Anthropic Messages API
Alpha — Messages API support is still in active development. Behavior and
supported fields may change without notice. We recommend the Responses API for
production workloads.
Supported features
| Feature | Details |
|---|
| Core parameters | model, max_tokens, messages |
| Sampling | temperature (0–1), top_p (0–1) |
| Structured outputs | output_config.format with type: "json_schema" |
| Metadata | metadata with string key-value pairs, including completion_window and completion_webhook |
Not yet supported
| Feature | Notes |
|---|
| Streaming | stream: true is rejected. |
| System prompt | The system parameter is not supported. |
| Extended thinking | thinking is not supported. |
| Tools | tools and tool_choice are not supported. |
| Stop sequences | stop_sequences is not supported. |
| Top-K sampling | top_k is not supported. |
| Multimodal content | Image, document, and tool result content blocks are rejected. Text only. |
| Service tier | service_tier is not supported. |
| Inference geo | inference_geo is not supported. |
| Count tokens | POST /v1/messages/count_tokens is not implemented. |
| Batches | POST /v1/messages/batches and related endpoints are not implemented. |
Response notes
stop_reason is always "end_turn". Other values like "max_tokens", "tool_use", and "stop_sequence" are not returned.
- Response content always contains a single
text block. Thinking blocks and tool-use blocks are not returned.
- Cache-related usage fields (
cache_creation_input_tokens, cache_read_input_tokens) are not included.
Compatibility notes
- Sail uses
Authorization: Bearer <key> for authentication. The Anthropic x-api-key header is not supported. When using the Anthropic SDK, pass your key via auth_token instead of api_key:
from anthropic import Anthropic
client = Anthropic(
auth_token="YOUR_SAIL_API_KEY",
base_url="https://api.sailresearch.com",
)
- The
anthropic-version header is not required or checked.

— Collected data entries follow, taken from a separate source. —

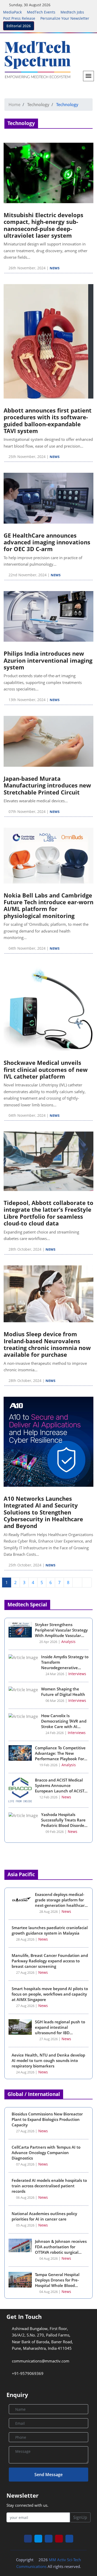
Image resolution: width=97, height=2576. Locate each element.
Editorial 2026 (18, 25)
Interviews (77, 1673)
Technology (38, 104)
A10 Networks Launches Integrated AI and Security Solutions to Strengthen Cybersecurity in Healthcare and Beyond (43, 1512)
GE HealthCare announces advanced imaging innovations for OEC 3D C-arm (47, 542)
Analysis (68, 1641)
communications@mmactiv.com (40, 2360)
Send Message (48, 2474)
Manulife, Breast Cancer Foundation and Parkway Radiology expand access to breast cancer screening (50, 1961)
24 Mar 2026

- Error responses use the OpenAI-style error envelope format.
Cross-API behavior
These behaviors apply to all three API surfaces:
- Text only — no multimodal input or output is supported today.
- No streaming — all responses are returned as a single JSON payload. Use
background: true (Responses API) with polling or webhooks for long-running requests.
- Completion windows — set
metadata.completion_window to "asap", "15m", or "24h" to control scheduling. See Completion windows.
- Webhooks — set
metadata.completion_webhook to receive a POST when processing finishes. See Webhooks.
- Responses always stored —
store: false is not supported. All responses are persisted.